[Data entries]

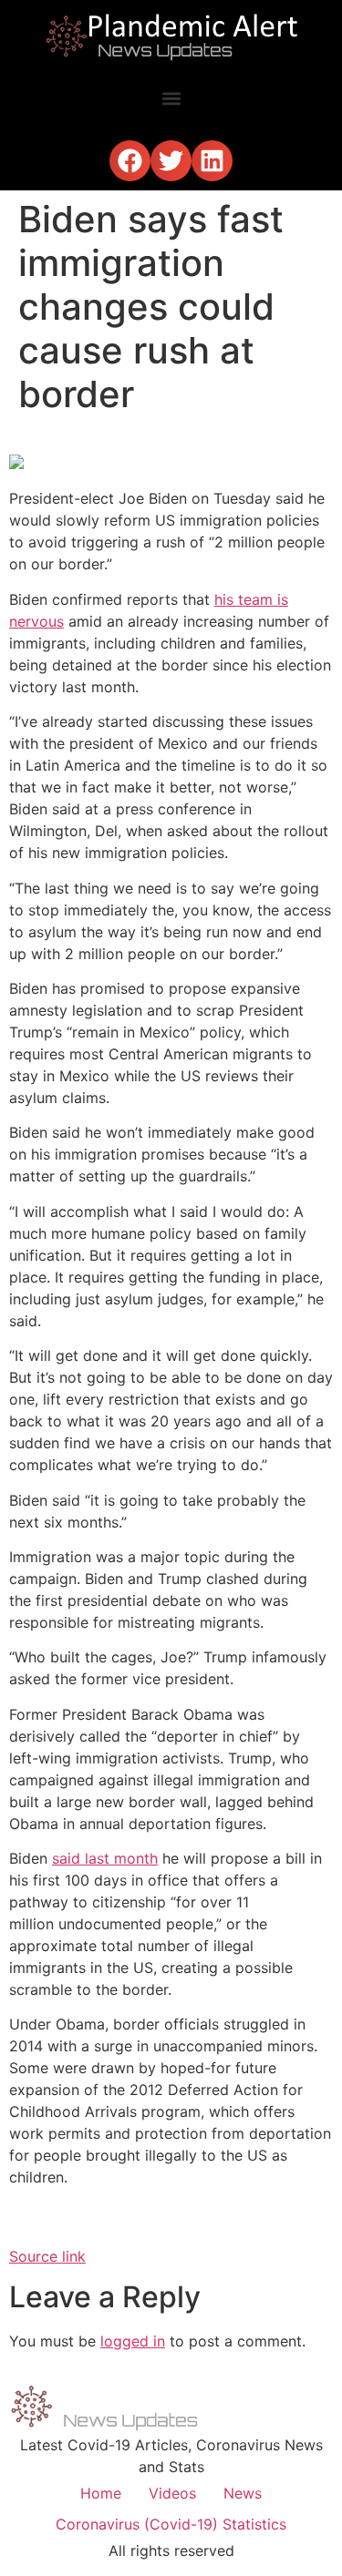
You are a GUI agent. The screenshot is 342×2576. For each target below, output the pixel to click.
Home (100, 2493)
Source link (47, 2256)
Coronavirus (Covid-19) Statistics (171, 2524)
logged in (132, 2341)
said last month (105, 1858)
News (242, 2493)
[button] (171, 98)
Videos (172, 2493)
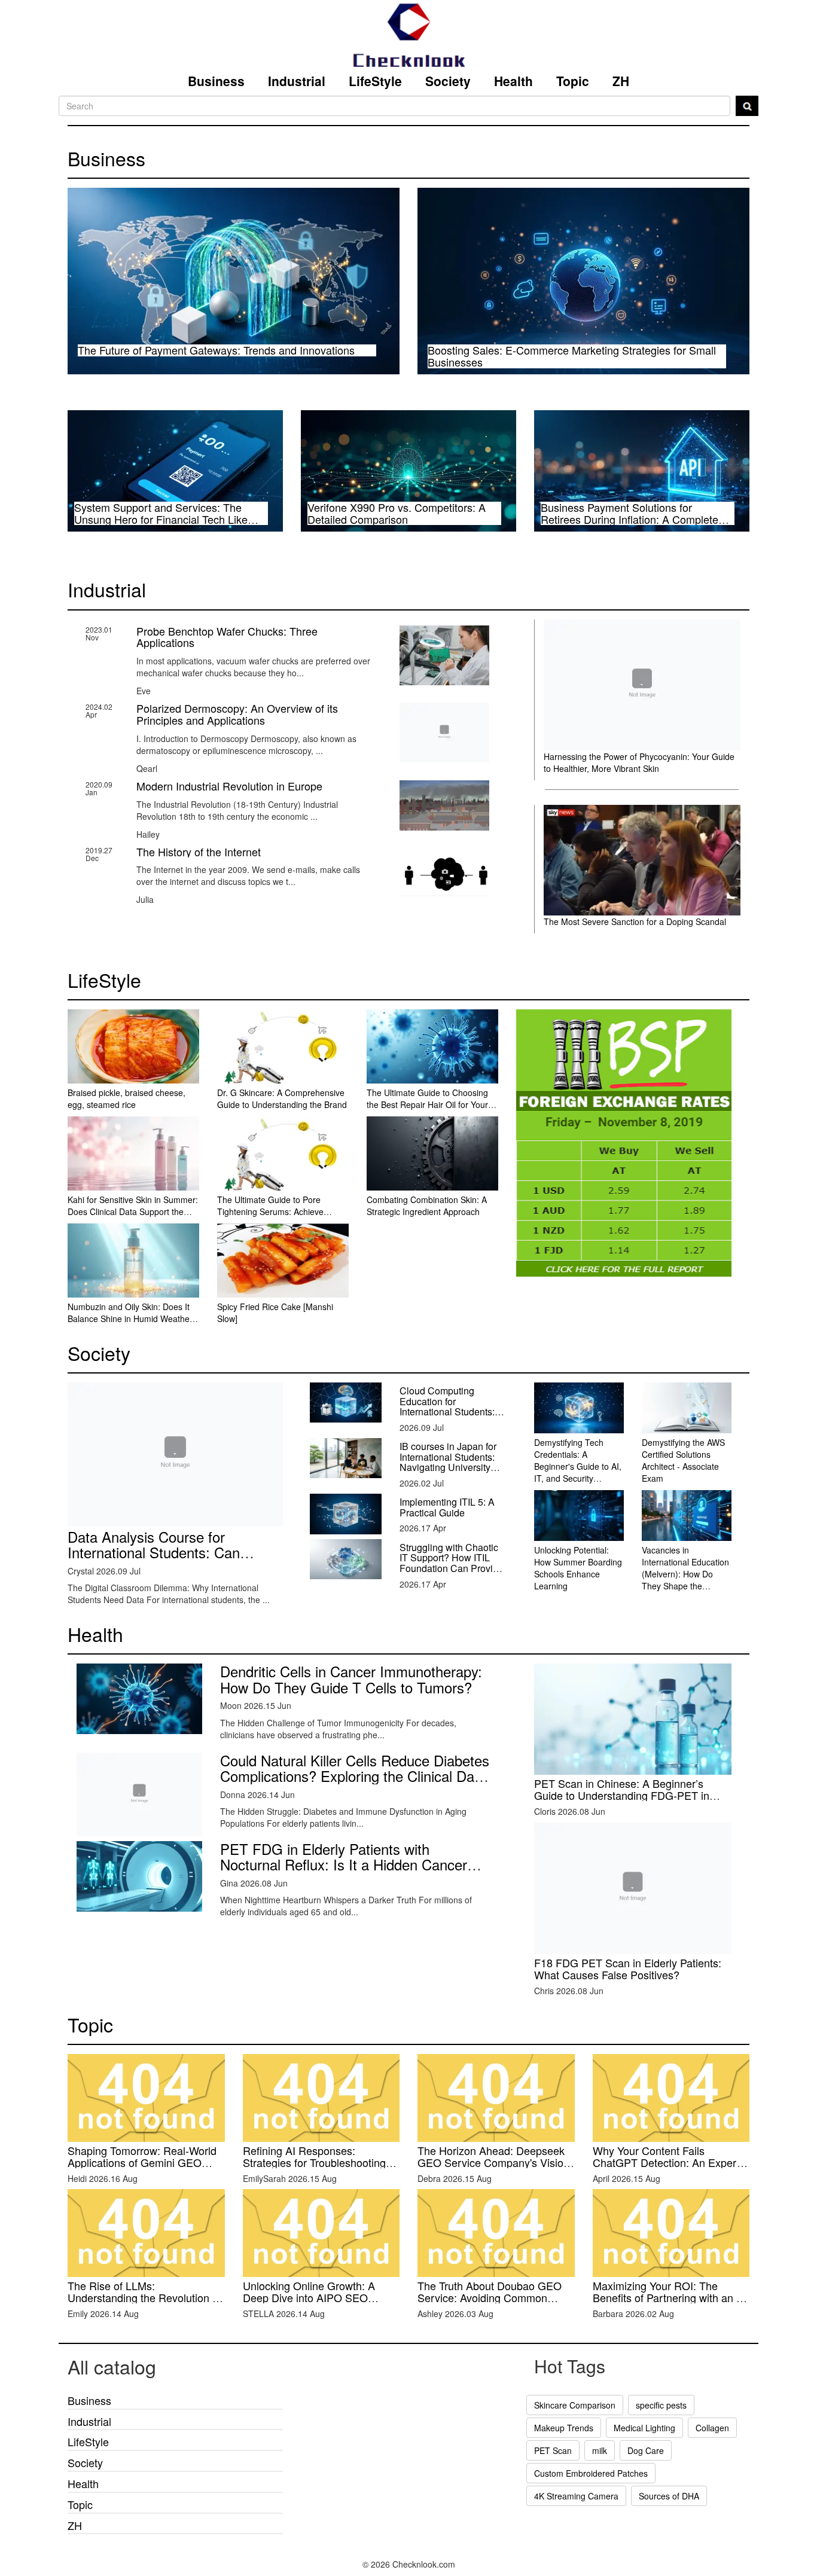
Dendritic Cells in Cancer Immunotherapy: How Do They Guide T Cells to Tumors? (351, 1679)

# Task prompt
Repeat exactly, please: transcribe each entry and leave out the pictures.

# The answer
You are a GUI agent. The screenshot is 342×2576. For each target below, output the pixel to click.
Home (100, 2493)
Source link (47, 2256)
Coronavirus (Covid-19) Statistics (171, 2524)
logged in (132, 2341)
said last month (105, 1858)
News (242, 2493)
[button] (171, 98)
Videos (172, 2493)
Dendritic Cells in Cancer Immunotherapy: How Do They Guide T Cells to Tumors? (351, 1679)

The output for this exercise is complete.